[Opening Data shown section]
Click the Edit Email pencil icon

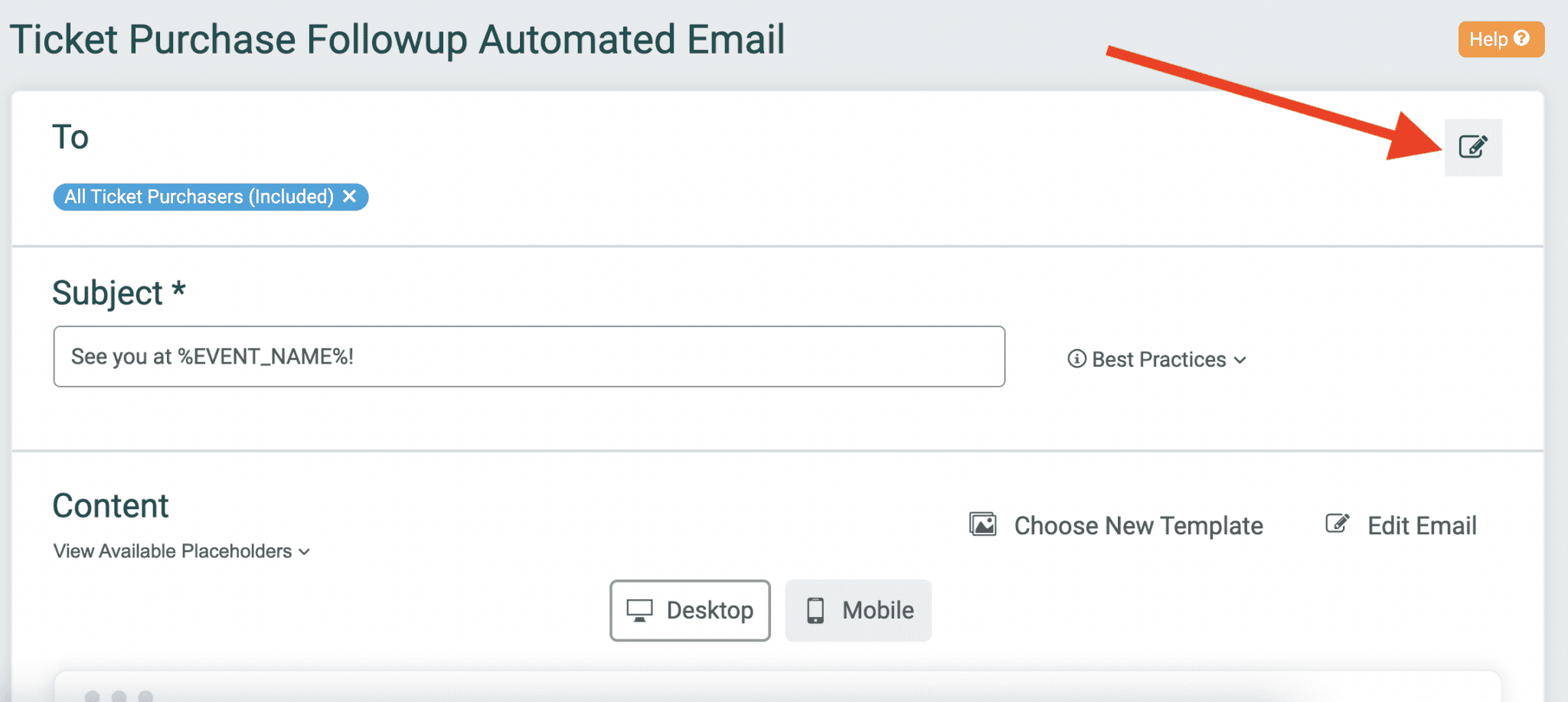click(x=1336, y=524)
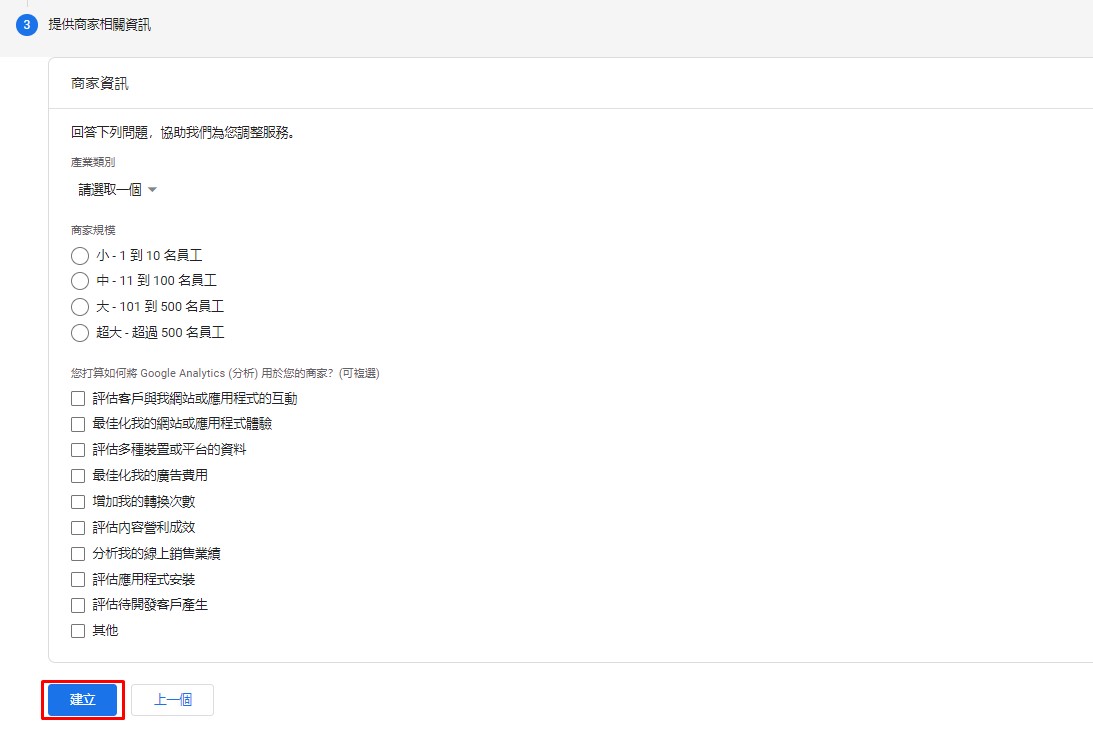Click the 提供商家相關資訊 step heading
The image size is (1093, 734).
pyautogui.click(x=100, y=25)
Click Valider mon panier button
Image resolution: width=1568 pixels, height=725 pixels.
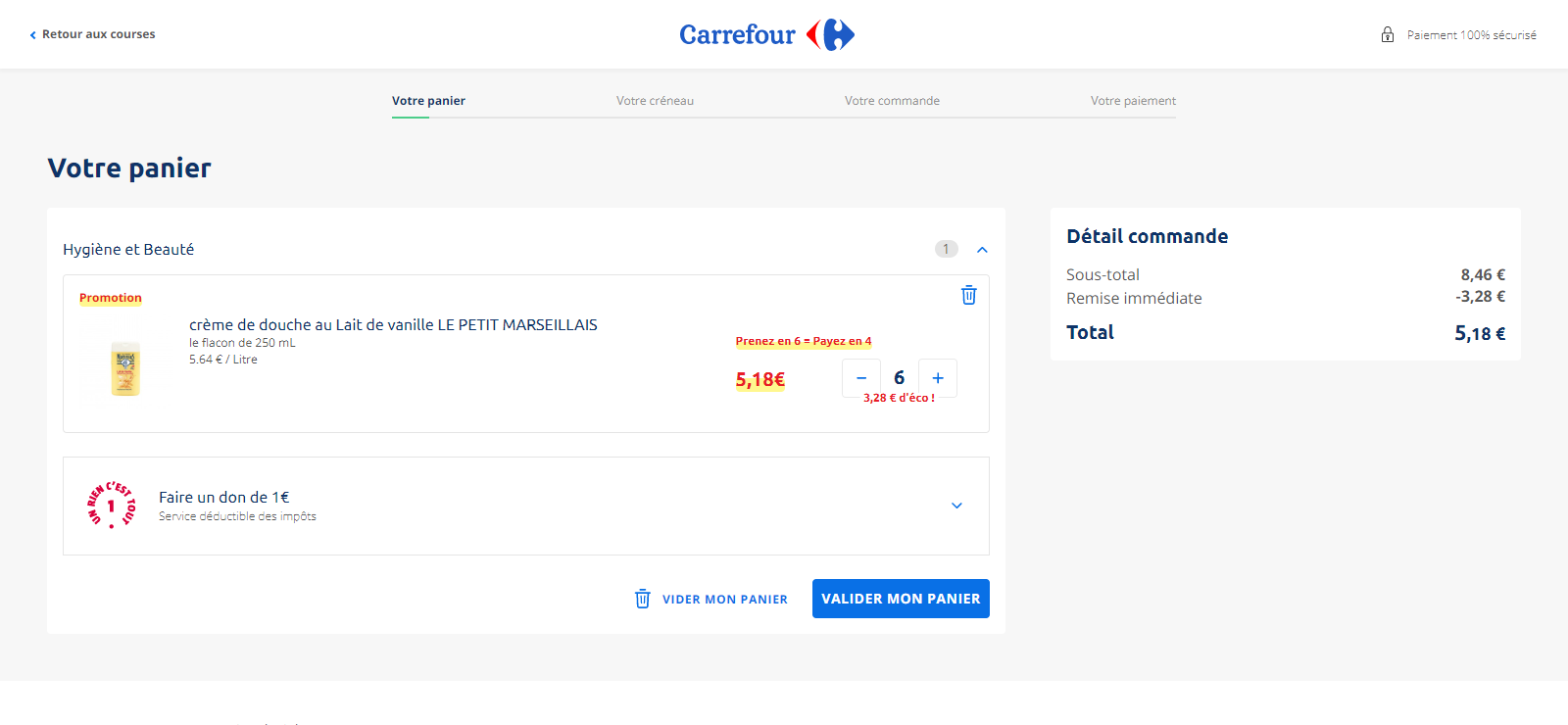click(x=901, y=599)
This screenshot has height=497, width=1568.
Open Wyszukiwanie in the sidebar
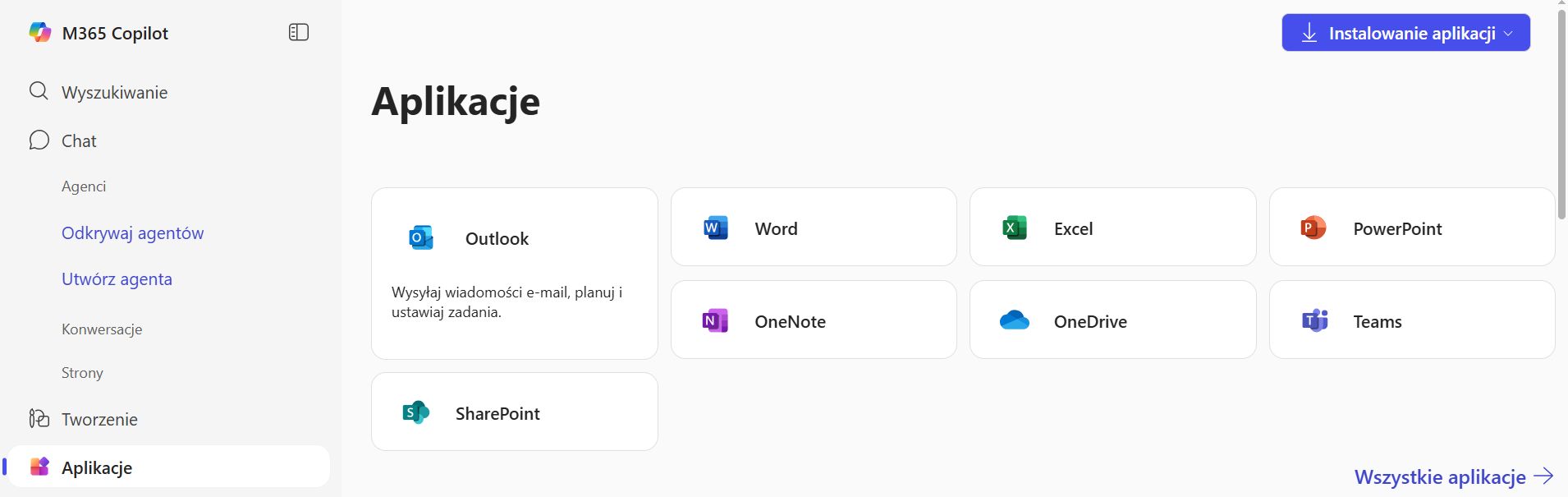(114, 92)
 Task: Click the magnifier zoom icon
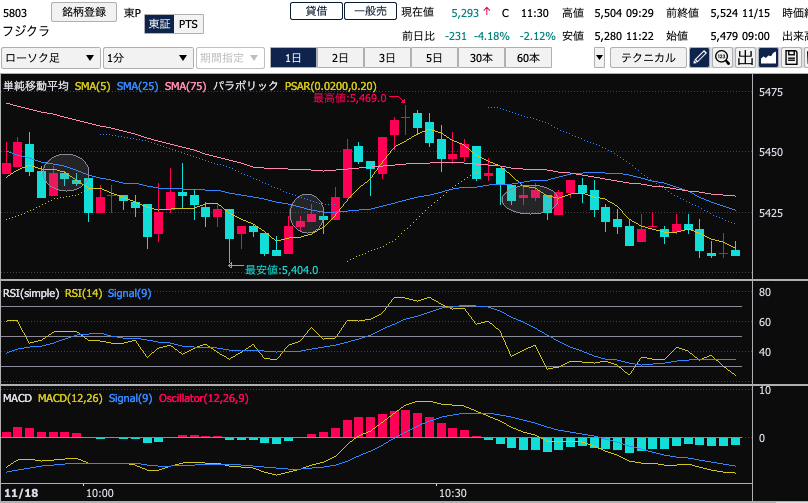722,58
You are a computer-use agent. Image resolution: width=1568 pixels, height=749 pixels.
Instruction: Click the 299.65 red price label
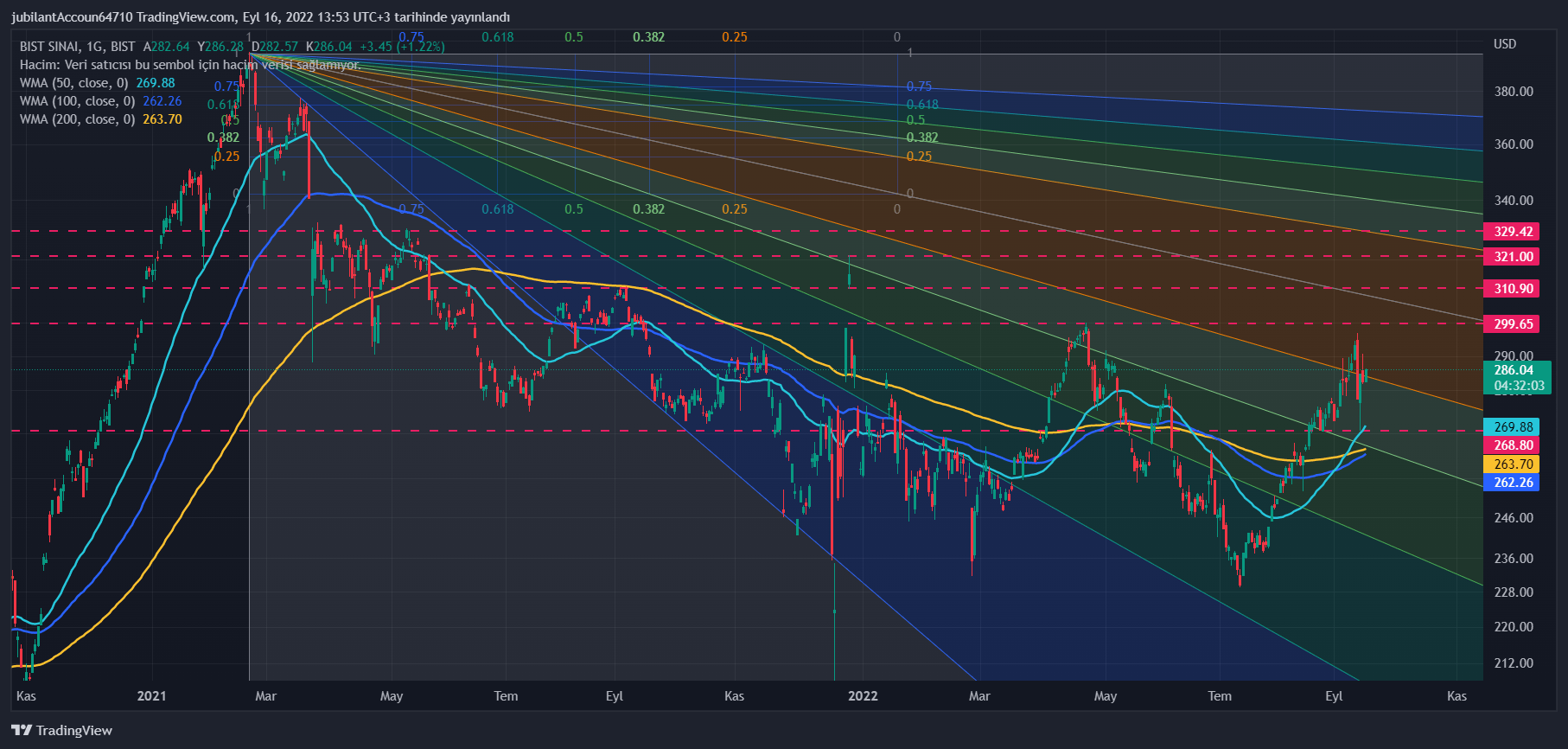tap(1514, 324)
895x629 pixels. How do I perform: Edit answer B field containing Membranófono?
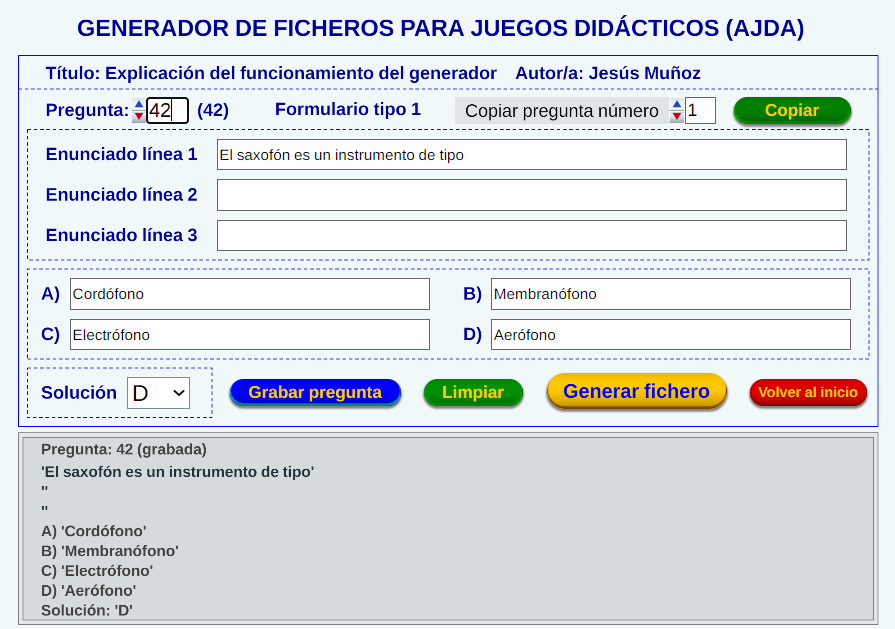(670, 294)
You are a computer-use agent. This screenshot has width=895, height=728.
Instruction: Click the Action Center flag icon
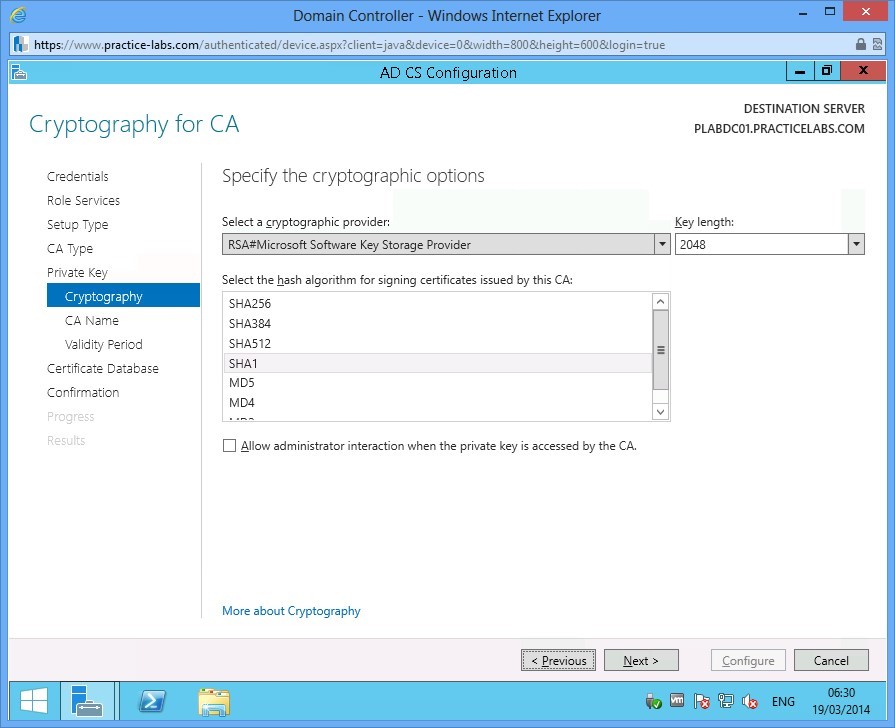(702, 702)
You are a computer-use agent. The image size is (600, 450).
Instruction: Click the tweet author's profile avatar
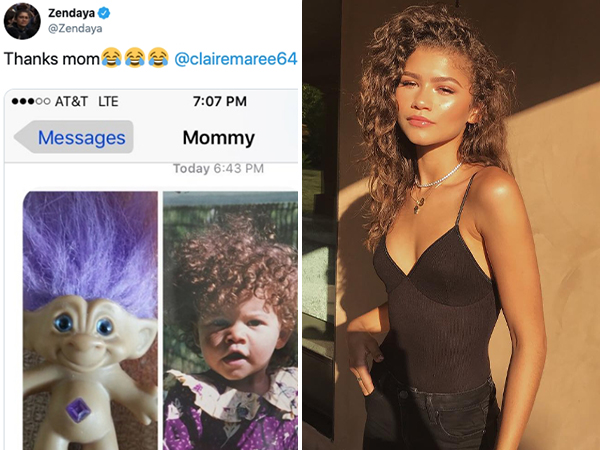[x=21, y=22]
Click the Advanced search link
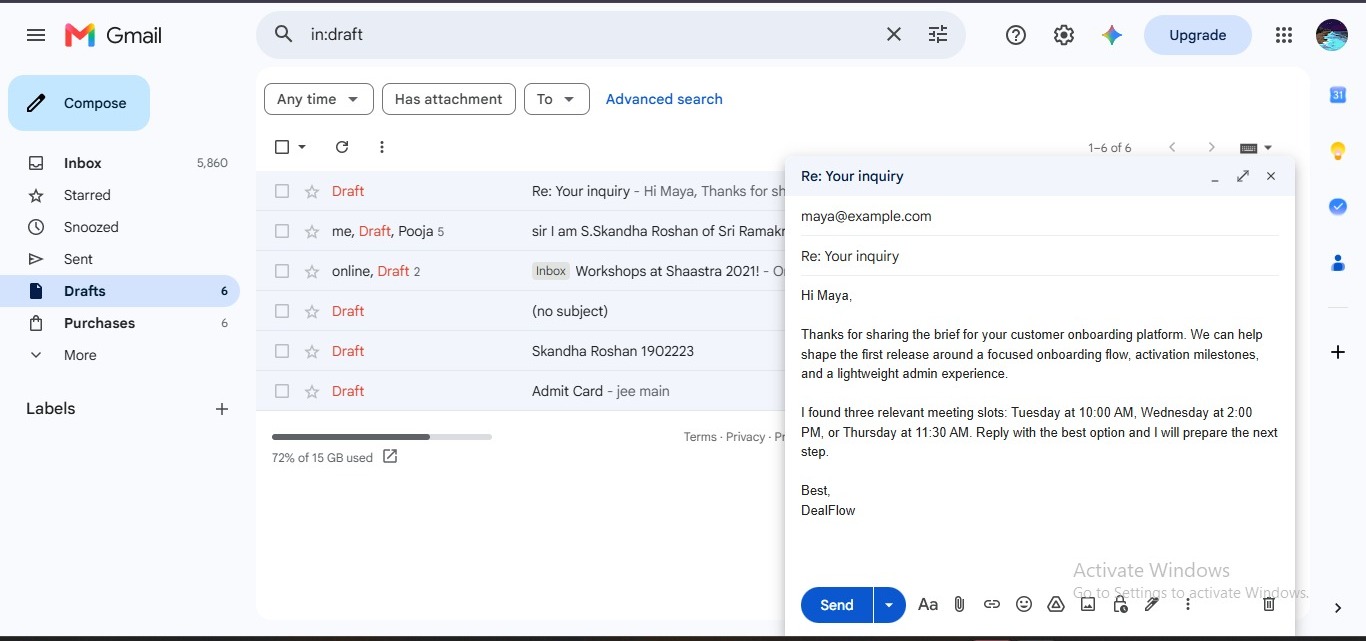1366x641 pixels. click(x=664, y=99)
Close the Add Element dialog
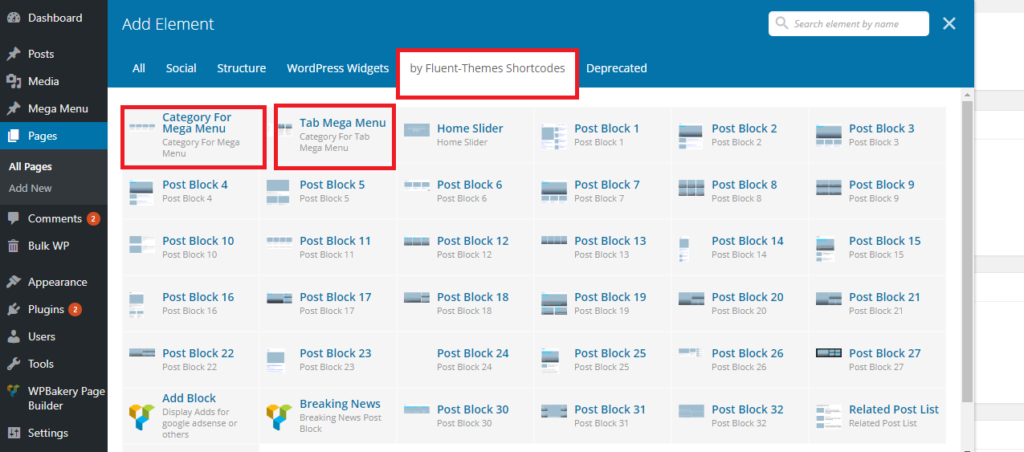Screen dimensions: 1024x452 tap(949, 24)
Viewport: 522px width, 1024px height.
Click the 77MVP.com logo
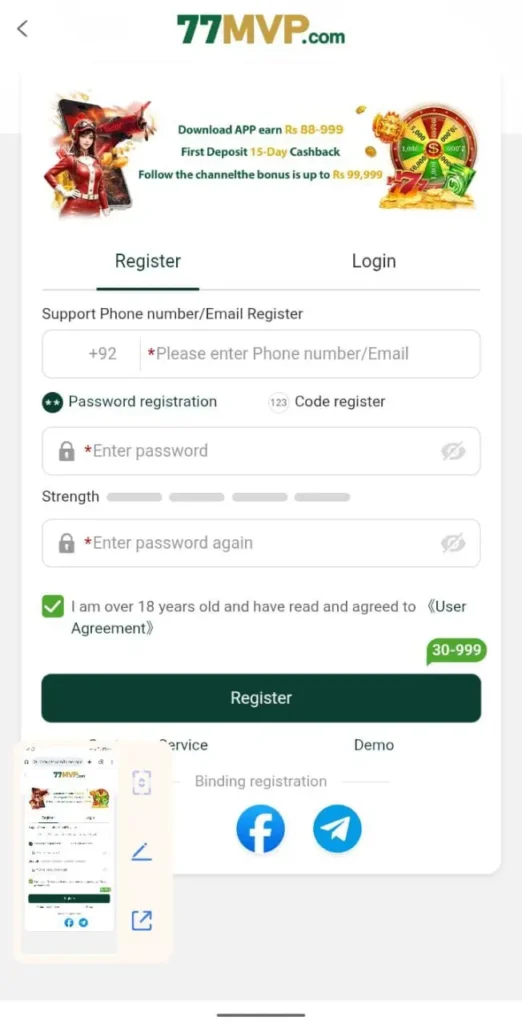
[Closing Data shown section]
— Problem details —
Please reproduce the lines exactly from the one containing "You are a computer-use agent. This" through the last line of the data above, and keep the pictures out.

— Task solution —
You are a computer-use agent. This screenshot has width=895, height=728.
Instruction: Click the Action Center flag icon
(702, 702)
You are a computer-use agent. The image size is (600, 450).
Instruction: Click the tweet author's profile avatar
[x=21, y=22]
Click the Advanced search link
1366x641 pixels. click(x=664, y=99)
Close the Add Element dialog
Screen dimensions: 1024x452 tap(949, 24)
Viewport: 522px width, 1024px height.
Click the 77MVP.com logo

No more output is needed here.